Tasks:
a: In the passage about the Nier: Automata music video, what are the names of the machines' creators?
b: Summarize the passage about the Nier: Automata music video in two sentences.
c: Continue the passage about the Nier: Automata music video from the point where it stops.

Study text:
Based on “Antinomy,” which is the ending credits song of Nier: Automata Ver1.1a written and performed by the Japanese rock band Amazarashi, the 15-minute “non-credits” music video depicts a puppet show reenacting the story of Nier: Automata.

However, this is no “Life in Technicolor ii.” Told from the perspective of the game’s antagonists: “machine lifeforms” resembling rudimentary wind-up toys, the play depicts the machines as analogous to child soldiers, placed in a violent struggle beyond their understanding by their mysterious creators “Father” and “Mother,” two original characters created and written by Yoko Taro specifically for the music video.

Eventually, the machines are urged to keep fighting while averting their eyes from the horrors of the war itself, donning blindfolds similar to those worn by 2B and 9S, the protagonists of Nier: Automata. This pattern continues, as the machines are forced to relinquish their ability to hear, to speak, and even feel as they are — as 2B puts it in her opening monologue at the beginning of Nier: Automata — perpetually trapped in a never-ending spiral of life and death.

three robot puppets leaping in unison while surrounding by dead robot bodies and a red error message screen in the background. Image: Amazarashi

Eventually, the machines turn on their creators, killing them in a flurry of gunfire before breaking the fourth wall to reveal that not only is this not the first time that this has happened, but the machines have been recreating their creators hundreds of times in order to take revenge on behalf of their past abuse and neglect. The scene then pulls out to reveal a room of dead, blindfolded bodies and toppled folding chairs situated in the depths of an industrial landfill.

Listed entries:
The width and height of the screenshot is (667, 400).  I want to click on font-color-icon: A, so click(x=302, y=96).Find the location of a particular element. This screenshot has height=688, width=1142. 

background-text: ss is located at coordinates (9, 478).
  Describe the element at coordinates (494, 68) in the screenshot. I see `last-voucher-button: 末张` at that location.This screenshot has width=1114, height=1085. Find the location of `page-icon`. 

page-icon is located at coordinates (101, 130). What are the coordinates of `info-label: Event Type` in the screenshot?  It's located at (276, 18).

Response list:
a: The creators are "Father" and "Mother."

b: The 15-minute video for Amazarashi's song "Antinomy" is a puppet show that retells the story of Nier: Automata from the side of the machine lifeforms, portrayed as child soldiers forced to fight by their creators "Father" and "Mother." After being made to give up their sight, hearing, speech and feeling, the machines kill their creators and reveal that they have recreated and killed them hundreds of times as revenge for past abuse and neglect.

c:
It’s a fascinating (and quite disturbing) music video, especially for those already familiar with the lore of Nier: Automata’s universe. Produced and written by Yoko Taro, the video is the second time Taro has collaborated with Amazarashi, having previously released the 2017 music video “Deserving of Life” in celebration of Nier: Automata’s release.

In an article published last Friday on the Japanese website Game Watch, Taro shares that the motif of the music video’s script is inspired by the works of Kenji Miyazawa, the famous Japanese author known for such novels as “Night on the Galactic Railroad” and “Gauche the Cellist,” and that the characters of “Father” and “Mother” are intended as analogs for “unscrupulous capitalists.”

“I think “Antinomy” is a song of hope,” Taro says in the article. “It’s a story that continues. It depicts a kind of sense of loss in a world without parents. The theme of this puppet show is how to deal with that feeling of insecurity, and from there it leads to Mr. Akita’s light of hope. We aimed for content that would only come true when the music continued after the puppet show.”

Nier: Automata Ver1.1a is available to stream on Crunchyroll.